インドの人たちには不思議なところがあって、モニさん以前、短いあいだ付き合っていたインド人のガールフレンドは(少なくとも表面の)考え方は、まったくのイギリス人で、機関銃のようなオックスフォード訛りでまくしたてる才気煥発な人だったが、付き合っていて判ったのは、

輪廻転生は、ごく当たり前の常識だとおもっている。

わしが、転生を信じるのが難しいことを知ると、文明人が非文明人を見下す目で、

「どうして、あんたたちは、そう愚かなのか」と憐れんでいた。

ガールフレンドだけかとおもっていたら、この人を通じて知り合ったインド人は、どの人もこの人も輪廻転生の信奉者で、ちょーくだらないことを言うと、なるほどインドのひとびとは、安んじて母語を英語に変えてしまえるわけだ、と考えました。

まあ、いいや、

インドのほうに行くと、話が圧倒的に長くなってしまう。

多分、日本のひとたちは、百年というような単位で、西洋文明と別れを告げて、日本刀と死の、自分たちの家に帰っていくだろうとおもっています。

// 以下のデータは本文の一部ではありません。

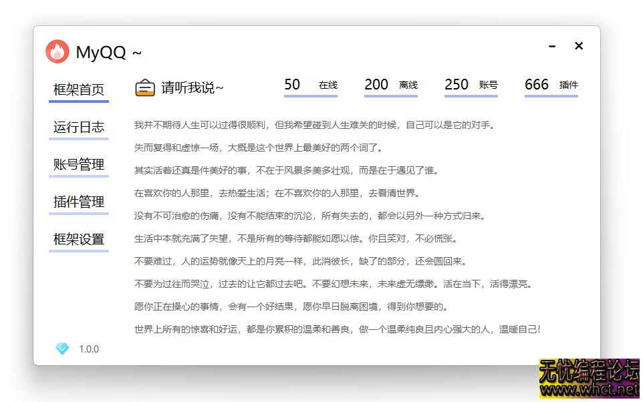Click the 666 插件 plugins counter

[551, 85]
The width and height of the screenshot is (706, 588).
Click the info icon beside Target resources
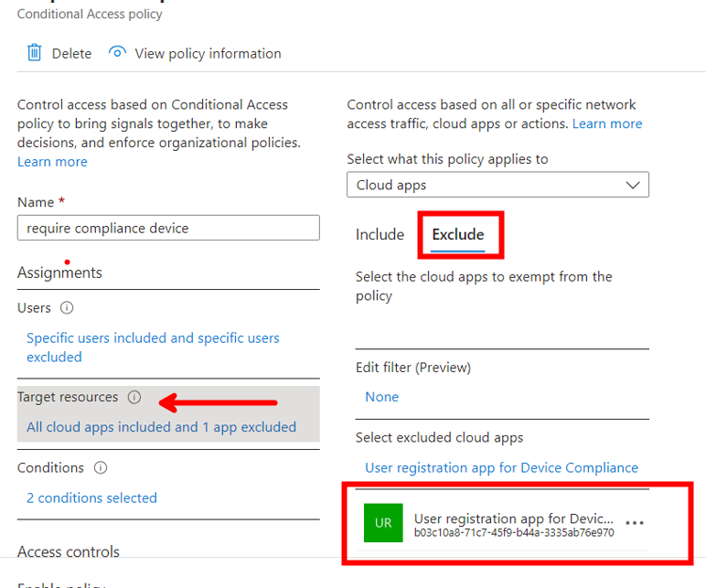coord(134,397)
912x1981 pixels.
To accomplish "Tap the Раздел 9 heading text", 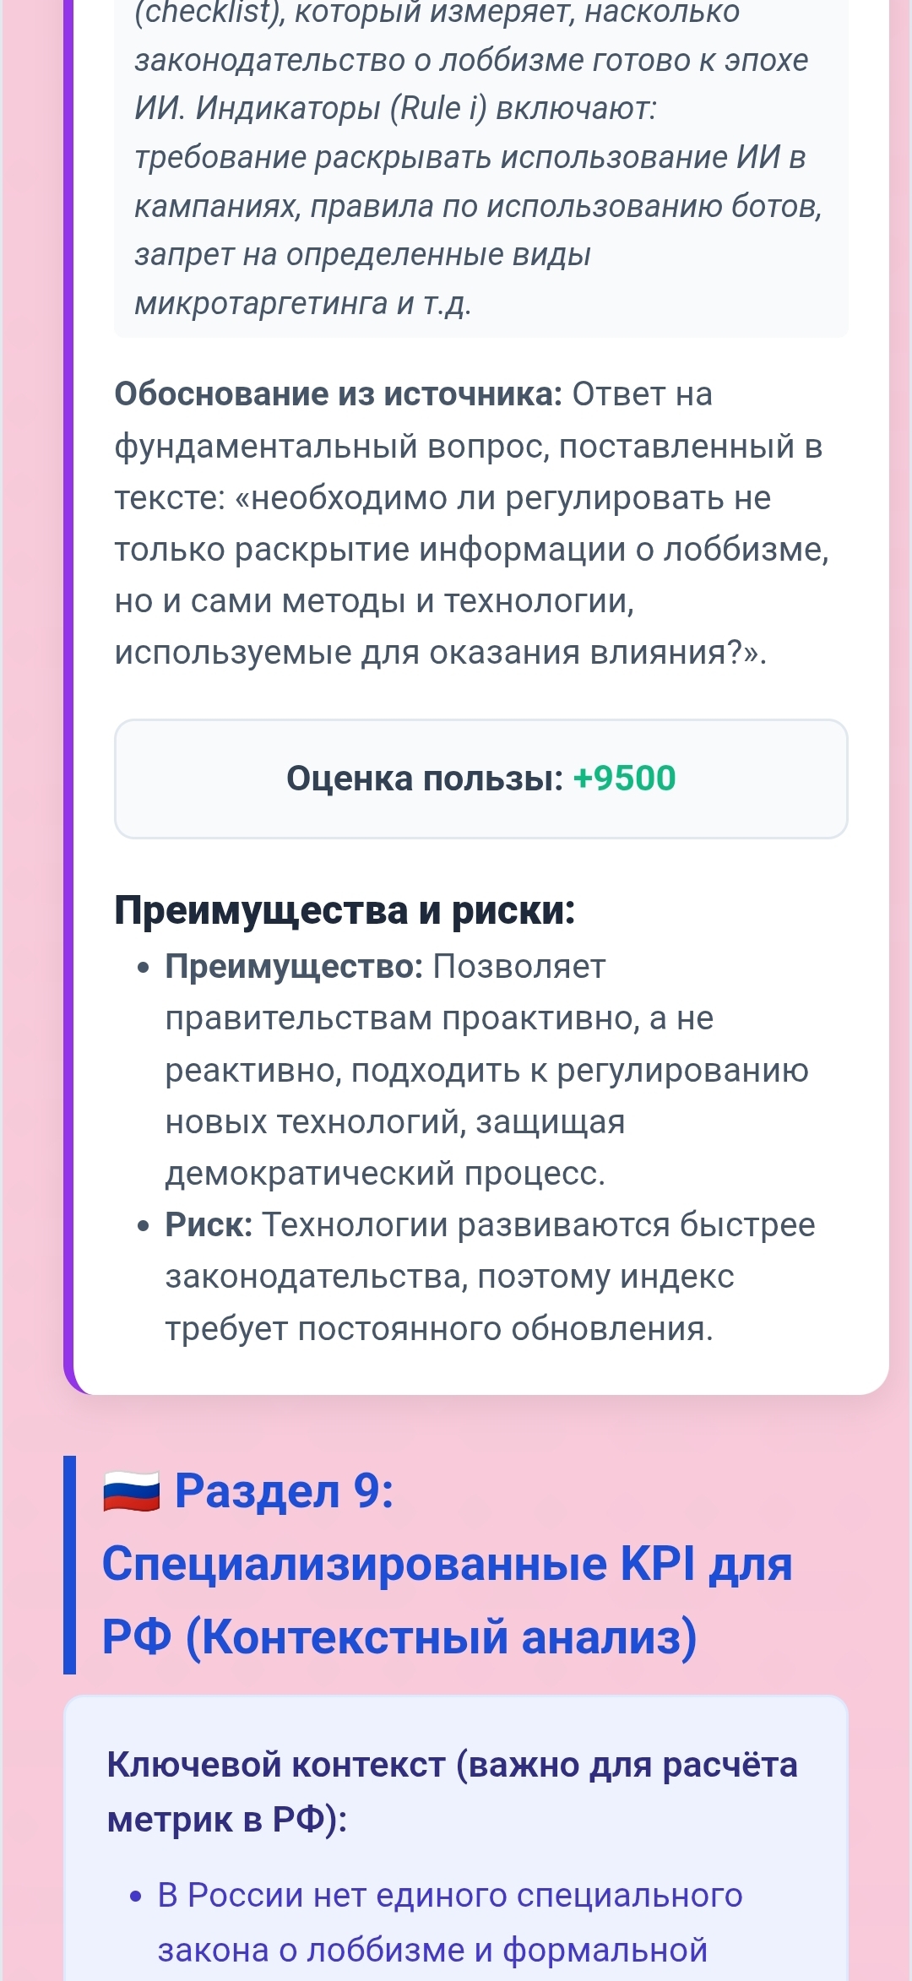I will point(284,1490).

暴力、というと、広島やくざを思い浮かべる、おめでたい(失礼)人たちがたくさんいるので念のために言っておくと、ここで述べている「暴力」は簡単に言えば「言語」の対立概念です。

この世界には暴力にルートを持つ文明がふたつあって、ひとつは日本のサムライ文化で、もうひとつは北海文明です。

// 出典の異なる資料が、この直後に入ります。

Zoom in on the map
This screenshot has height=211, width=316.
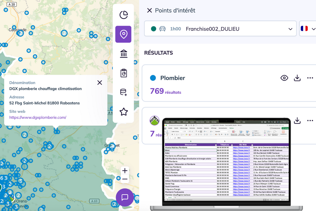(x=125, y=171)
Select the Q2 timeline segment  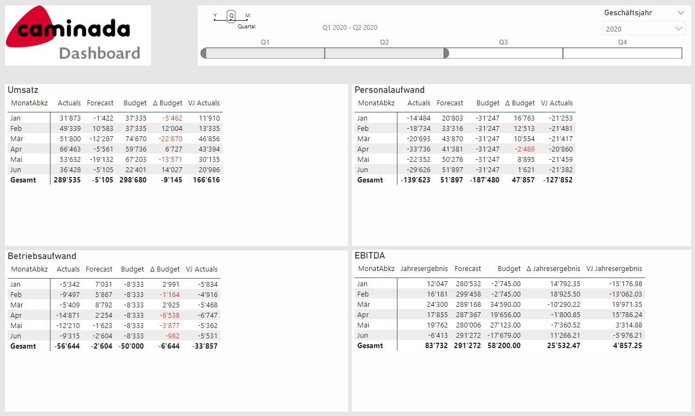tap(384, 53)
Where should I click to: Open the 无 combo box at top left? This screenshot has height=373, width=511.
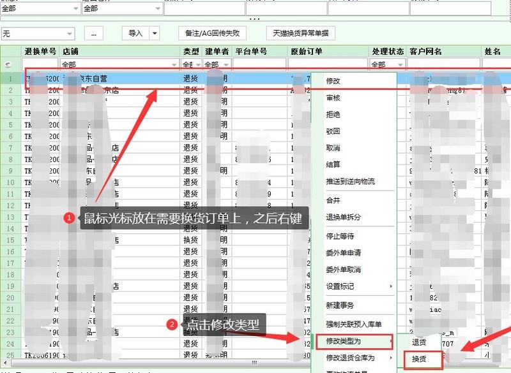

とんでもないことを言うと、日本があれほど、あっさりと西洋文明を理解したのは、おなじ暴力への感覚を根底にもつイギリスが北海文明だったからだと、ぼくは思っている。

言語としては、日本語人にとってはずっと習得しやすいスペイン語と疎隔があるのも、そのせいかも、というのは、ちょっと無理がすぎるか。

日本を思い出していくと、記憶というのはそういうもので、道を行き来する日本人の背丈は現実よりも、5センチがとこ高くなっている、以前、鎌倉駅の改札口からでて、意外なくらい背が低い日本の人たちを見渡して、大失礼にも、笑ってしまったことがあったが、そういうもので、空には電線がなく、クチャクチャにちゃにちゃと音を立てて食べるひともいない日本で、要するに、そういうことなのかも知れないが、これから時々、その、フォトショされて、美化されているかも知れない日本のスケッチを残そうとおもっています。

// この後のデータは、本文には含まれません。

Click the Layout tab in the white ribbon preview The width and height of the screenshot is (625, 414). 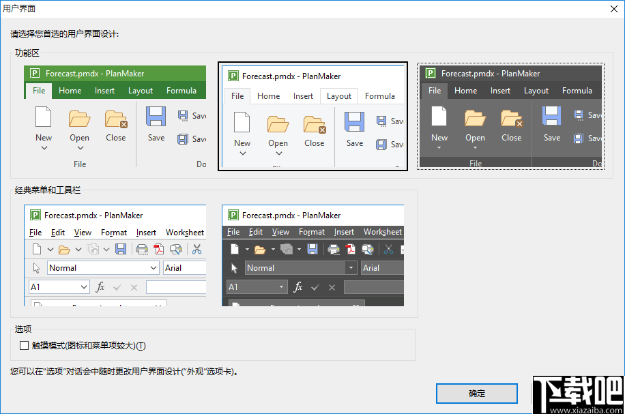pos(338,95)
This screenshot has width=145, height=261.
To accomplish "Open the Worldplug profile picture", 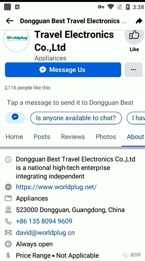I will coord(16,38).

ぼくの日本体験は、実はとても限られていて、例えば銀座銀座というが、大半の銀座で過ごした時間は特派員協会のバーやレストランと、もうひとつ、ここにはあんまり書かないほうが良さそうなクラブで過ごしていて、あとはごく限られた、西銀座デパートの二階にあったイタリア料理屋、数寄屋通りの割烹、東映ビル?の地下にあったおでん屋や、山形という居酒屋、天一本店、岡半、というような店に通っていたに過ぎない。

でも、書いてみたい。

書いているうちには、おおかた細部を忘れ果てた、日本が立ち上ってくるのではないか、姿を現すのではないか、という期待があります。

それに、きみが付き合ってくれれば、こんなに嬉しいことはないんだけど。